Similar to the previous example, we utilized the general workflow algorithm with the default parameters in GSE60371 (Additional file 1: Table S6). Notably, 2 miRNAs from the miR-320 family were identified (Table 4), and their down-regulation has been reported in prostate cancer [37]. Intriguingly, the overexpression of UBE2C was reported in prostate cancer [38] and its miRNA regulator is miR-320d. Taken together, the dysregulation of the miR-320 family and UBE2C deserve further investigation in prostate cancer.

Table 4 Top 5 miRNA-gene interaction pairs with negative correlation coefficients (GSE60371)

As shown in Tables 5 and 6, the results showed that the proportion of miRNA-gene pairs showing negative Pearson correlation coefficients increase along with the number of analyzed algorithms, suggesting better prediction performances can be achieved by the integration of multiple algorithms.

Table 5 The proportion of miRNA-gene pairs with negative correlations (GSE16558)
Table 6 The proportion of miRNA-gene pairs with negative correlations (GSE60371)

Conclusions

The anamiR package provides an integrated approach for identifying paired mRNA and miRNA expression profiles. The general workflow is utilized to predict the target genes and their associated functional pathways for miRNA simultaneously. Within gene sets and pathways of interest, the function-driven analysis workflow is applied to identify miRNA-gene interaction pairs from among the significant gene sets and pathways. We believe that approaches considering the associations between mRNAs and miRNAs, as well as regulation of genes and pathways, can provide insight into dysfunction in cancers.
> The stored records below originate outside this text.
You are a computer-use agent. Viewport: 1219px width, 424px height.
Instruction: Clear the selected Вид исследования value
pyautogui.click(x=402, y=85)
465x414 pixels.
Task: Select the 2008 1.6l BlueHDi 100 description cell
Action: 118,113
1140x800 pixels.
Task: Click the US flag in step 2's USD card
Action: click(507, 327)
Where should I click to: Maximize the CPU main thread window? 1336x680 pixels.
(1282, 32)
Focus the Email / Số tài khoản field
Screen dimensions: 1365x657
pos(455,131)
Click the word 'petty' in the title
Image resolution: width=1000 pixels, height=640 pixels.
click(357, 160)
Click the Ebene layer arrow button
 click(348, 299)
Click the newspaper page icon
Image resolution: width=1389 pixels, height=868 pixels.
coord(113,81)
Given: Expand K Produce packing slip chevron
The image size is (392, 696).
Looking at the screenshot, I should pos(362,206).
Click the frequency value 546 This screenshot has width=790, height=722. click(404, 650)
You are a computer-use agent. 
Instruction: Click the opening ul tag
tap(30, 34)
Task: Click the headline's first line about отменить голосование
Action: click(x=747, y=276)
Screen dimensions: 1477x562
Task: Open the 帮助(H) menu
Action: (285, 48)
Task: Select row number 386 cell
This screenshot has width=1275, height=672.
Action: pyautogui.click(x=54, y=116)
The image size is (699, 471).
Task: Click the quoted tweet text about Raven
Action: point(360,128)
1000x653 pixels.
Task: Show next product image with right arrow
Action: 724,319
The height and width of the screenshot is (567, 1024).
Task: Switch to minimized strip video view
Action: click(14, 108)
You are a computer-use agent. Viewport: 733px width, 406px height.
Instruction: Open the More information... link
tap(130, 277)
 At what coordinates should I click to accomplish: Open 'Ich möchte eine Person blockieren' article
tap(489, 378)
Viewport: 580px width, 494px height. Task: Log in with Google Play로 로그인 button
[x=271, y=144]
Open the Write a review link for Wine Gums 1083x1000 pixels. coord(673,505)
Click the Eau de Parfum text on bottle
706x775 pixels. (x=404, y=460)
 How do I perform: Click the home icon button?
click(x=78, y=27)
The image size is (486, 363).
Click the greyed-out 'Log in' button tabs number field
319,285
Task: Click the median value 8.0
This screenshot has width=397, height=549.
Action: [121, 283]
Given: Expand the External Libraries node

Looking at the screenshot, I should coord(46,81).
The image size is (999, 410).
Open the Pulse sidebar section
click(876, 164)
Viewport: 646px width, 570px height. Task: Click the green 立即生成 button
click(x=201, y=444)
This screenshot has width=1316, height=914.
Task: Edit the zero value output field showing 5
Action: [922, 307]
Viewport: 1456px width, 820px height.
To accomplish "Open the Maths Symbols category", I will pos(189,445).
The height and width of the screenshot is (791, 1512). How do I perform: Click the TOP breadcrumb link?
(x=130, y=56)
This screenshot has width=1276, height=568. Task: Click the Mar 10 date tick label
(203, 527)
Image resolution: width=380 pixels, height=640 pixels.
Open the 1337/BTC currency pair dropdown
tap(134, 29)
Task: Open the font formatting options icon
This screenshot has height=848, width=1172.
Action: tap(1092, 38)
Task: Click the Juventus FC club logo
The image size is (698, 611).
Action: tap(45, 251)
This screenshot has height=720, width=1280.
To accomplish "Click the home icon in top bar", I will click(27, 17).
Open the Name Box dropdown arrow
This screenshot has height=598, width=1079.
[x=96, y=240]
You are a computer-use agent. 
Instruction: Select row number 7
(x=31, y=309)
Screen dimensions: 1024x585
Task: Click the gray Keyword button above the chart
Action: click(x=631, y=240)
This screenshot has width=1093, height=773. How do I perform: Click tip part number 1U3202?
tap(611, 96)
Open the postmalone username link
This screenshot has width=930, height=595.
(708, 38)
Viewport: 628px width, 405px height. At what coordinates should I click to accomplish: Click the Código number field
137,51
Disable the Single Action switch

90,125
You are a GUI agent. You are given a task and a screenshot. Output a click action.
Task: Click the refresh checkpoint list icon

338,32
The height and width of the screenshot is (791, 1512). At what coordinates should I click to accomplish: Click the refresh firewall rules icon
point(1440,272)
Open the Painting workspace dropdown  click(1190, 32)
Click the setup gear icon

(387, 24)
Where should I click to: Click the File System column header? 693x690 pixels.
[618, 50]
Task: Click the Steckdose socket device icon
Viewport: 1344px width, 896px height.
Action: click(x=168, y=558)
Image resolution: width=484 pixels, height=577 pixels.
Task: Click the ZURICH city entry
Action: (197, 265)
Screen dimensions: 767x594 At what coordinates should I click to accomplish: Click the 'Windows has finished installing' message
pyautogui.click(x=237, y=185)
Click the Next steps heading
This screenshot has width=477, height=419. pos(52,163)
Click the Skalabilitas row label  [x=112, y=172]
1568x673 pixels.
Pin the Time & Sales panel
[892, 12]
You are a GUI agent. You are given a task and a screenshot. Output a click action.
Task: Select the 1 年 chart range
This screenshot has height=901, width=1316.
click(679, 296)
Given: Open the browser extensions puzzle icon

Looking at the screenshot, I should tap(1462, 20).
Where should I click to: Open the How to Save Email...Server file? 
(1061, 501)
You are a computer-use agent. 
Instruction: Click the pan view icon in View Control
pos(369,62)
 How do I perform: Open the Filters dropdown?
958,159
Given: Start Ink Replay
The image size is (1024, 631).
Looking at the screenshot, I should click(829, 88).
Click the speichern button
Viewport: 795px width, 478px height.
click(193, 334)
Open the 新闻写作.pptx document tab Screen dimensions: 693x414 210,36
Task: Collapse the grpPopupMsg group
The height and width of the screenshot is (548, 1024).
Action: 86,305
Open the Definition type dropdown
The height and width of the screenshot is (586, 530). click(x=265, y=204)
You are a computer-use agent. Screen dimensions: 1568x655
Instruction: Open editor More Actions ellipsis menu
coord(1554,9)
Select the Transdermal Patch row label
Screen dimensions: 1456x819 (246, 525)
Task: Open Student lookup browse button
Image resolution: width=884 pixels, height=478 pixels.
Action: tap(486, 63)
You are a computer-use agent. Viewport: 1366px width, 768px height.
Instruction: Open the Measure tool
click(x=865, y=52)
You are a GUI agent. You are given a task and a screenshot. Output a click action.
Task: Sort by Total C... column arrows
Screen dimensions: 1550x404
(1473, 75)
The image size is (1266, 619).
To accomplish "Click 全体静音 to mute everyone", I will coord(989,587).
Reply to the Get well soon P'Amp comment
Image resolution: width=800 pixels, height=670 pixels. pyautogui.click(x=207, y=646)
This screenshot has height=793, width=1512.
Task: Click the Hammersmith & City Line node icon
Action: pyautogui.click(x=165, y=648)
Availability and requirements

  • Project name: anamiR

  • Project home page: https://bioconductor.org/packages/release/bioc/html/anamiR.html

  • Operating system(s): Platform independent

  • Programming language: R

  • Other requirements: R (> = 3.3.3), SummarizedExperiment (> = 1.1.6), Bioconductor (> = 3.4), stats, DBI, limma, lumi, agricolae, RMySQL, DESeq2, SummarizedExperiment, gplots, gage, S4Vectors

  • License: GNU GPLv2

  • Any restrictions to use by non-academics: None